Direction la douane ce matin pour se renseigner sur les formalités de dédouanement de la voiture. On va directement à la direction générale des douanes où le gardien nous conduit au bureau du directeur. Les habits sales et en tongs, on ne se sent pas très à l'aise au milieu de ces fonctionnaires en costard. Une assistante nous indiquera les principales démarches à effectuer et nous renverra vers le bureau de Yaoundé centre. On tourne un peu dans la ville avant de le trouver, sur un très mauvais chemin de terre menant à la gare marchandise. Et oui il y a un train ici, et il marche même un peu !
C'est miteux, contrairement à la direction génerale et quelques fonctionnaires dorment dans leur bureau.
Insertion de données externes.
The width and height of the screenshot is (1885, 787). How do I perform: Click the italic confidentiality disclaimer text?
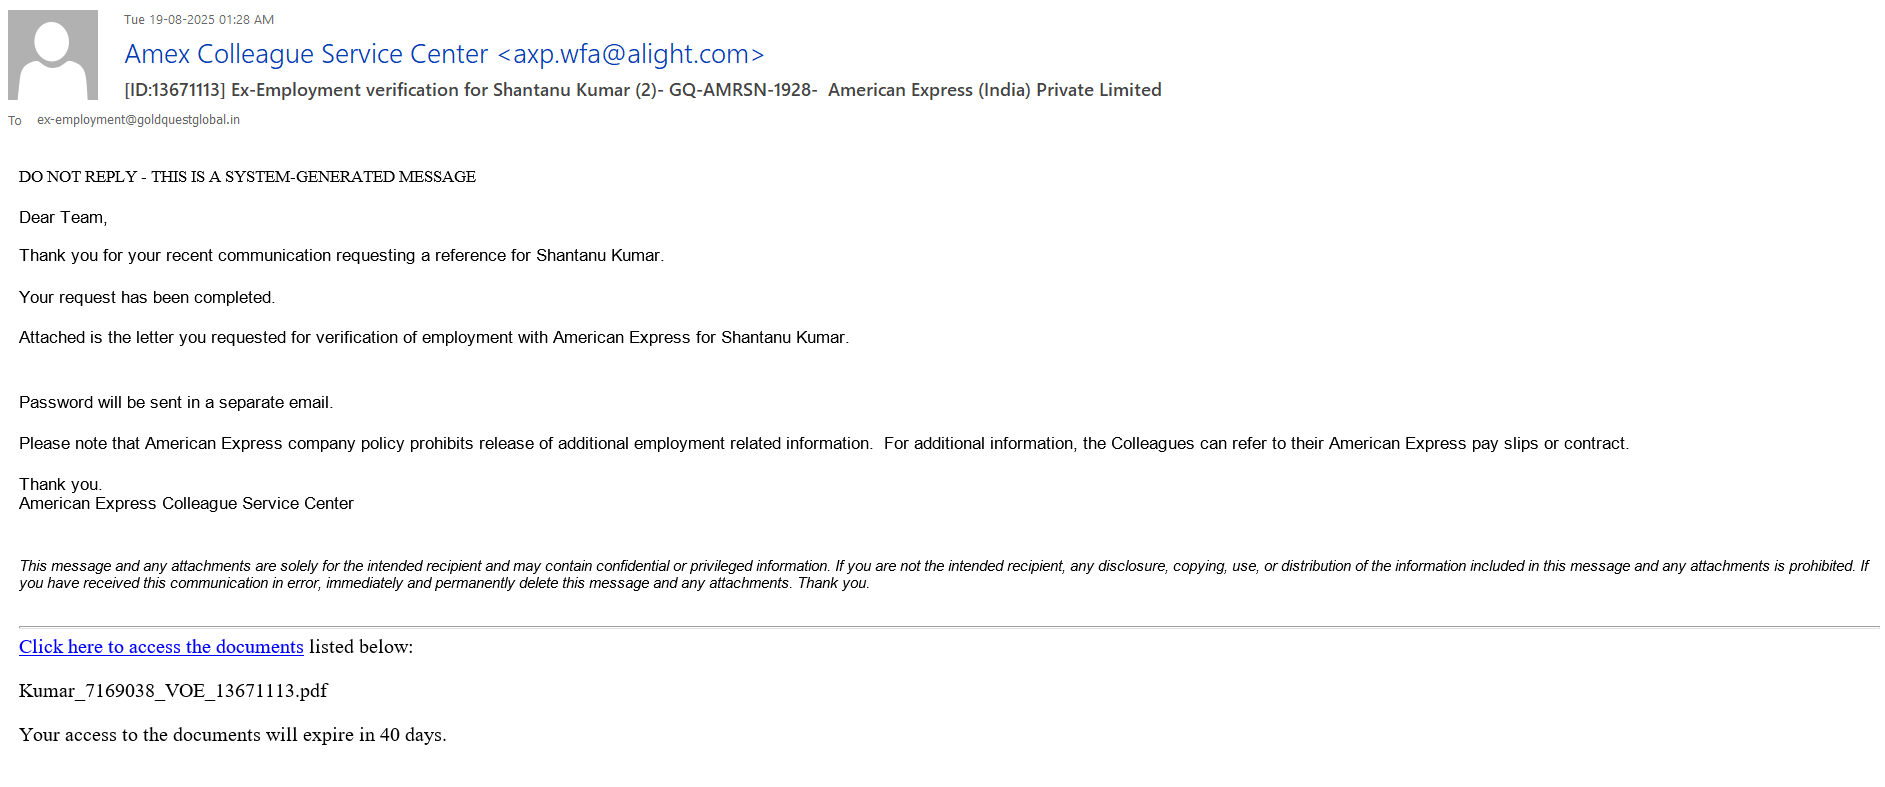[943, 575]
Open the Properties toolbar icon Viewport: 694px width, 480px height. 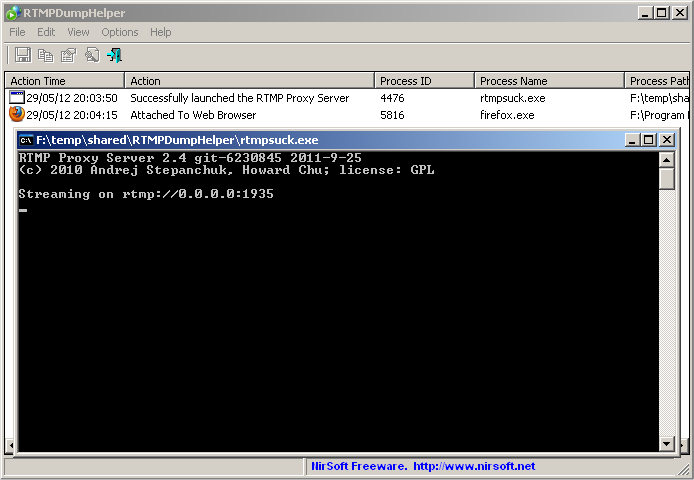point(69,55)
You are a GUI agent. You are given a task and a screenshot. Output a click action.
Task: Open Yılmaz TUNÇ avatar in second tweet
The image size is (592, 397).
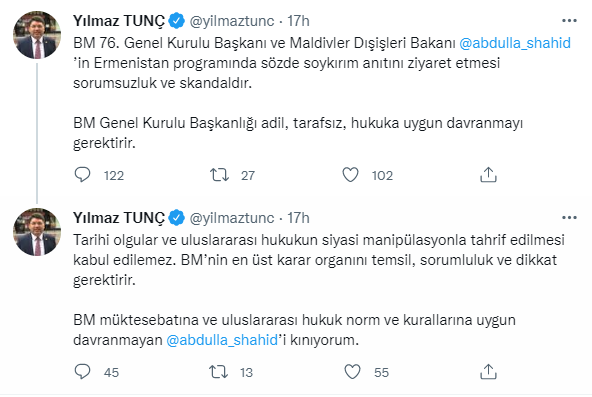pos(37,232)
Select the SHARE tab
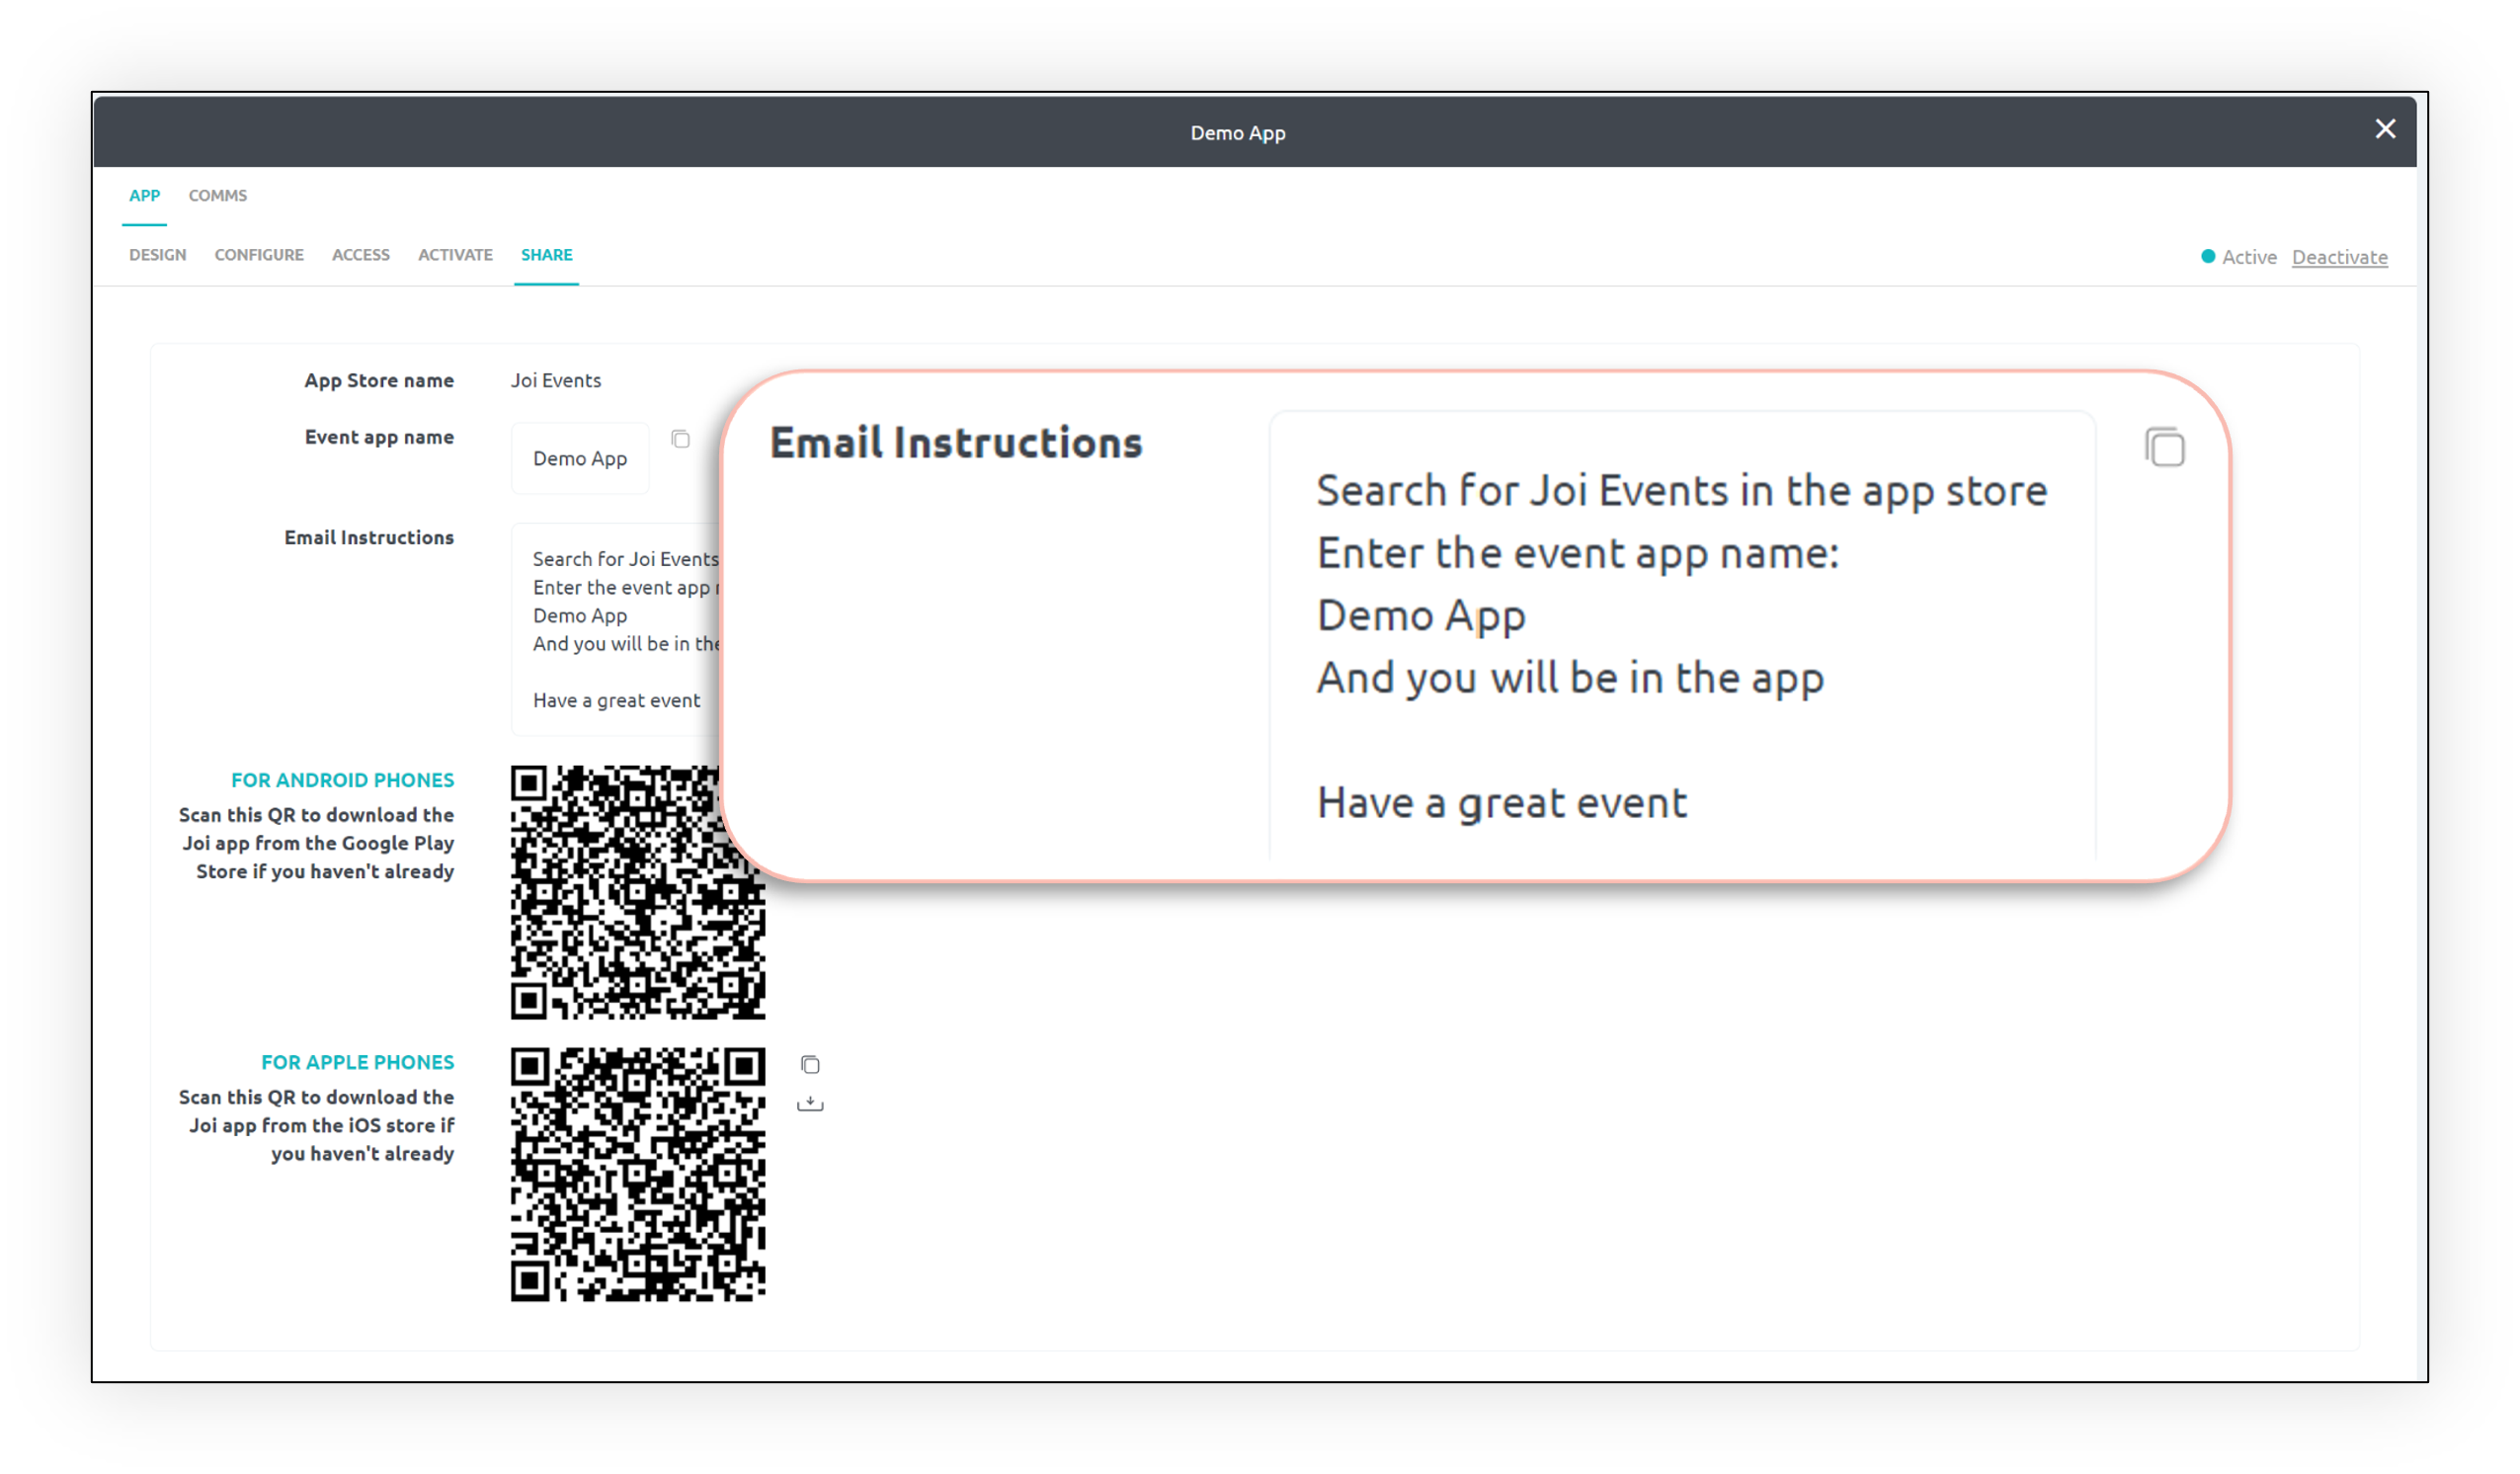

Partout des posters tels que "la corruption c'est pas bien" ou "soit un bon citoyen"... On est reçu par le chef dans son grand bureau qui nous expliquera que les droits à payer sont de 800 000 CFA (1200€, plus que le prix du Plouf) et qu'on doit passer par un transitaire. Quand je lui demande s'il y a d'autres frais, il monte sur ses grands chevaux comme si j'avais sous-entendu que ses services étaient corrompus.
On passe aussi dans une agence de voyage pour réserver deux billets aller simple sur Royal Air Maroc le 12/04. Ils ne coûtent que 300 000 CFA donc même si on brade le Plouf ça devrait couvrir le retour. En effet, vu les réactions, on revoit notre prix à la baisse et de 3 millions on ne demande plus qu'un million. Après le déjeuner on passe voir une société de transitaires qui nous fait un devis très élevé pour le dédouanement. On passera aussi proposer le Plouf à quelques boutiques de pompes funèbres dont une paraîtra un peu intéressée.
Après un bref passage à l'hôtel, on ira débloquer un de nos portables et acheter une puce pour avoir un numéro camerounais, ça facilitera grandement nos recherches d'acheteur demain.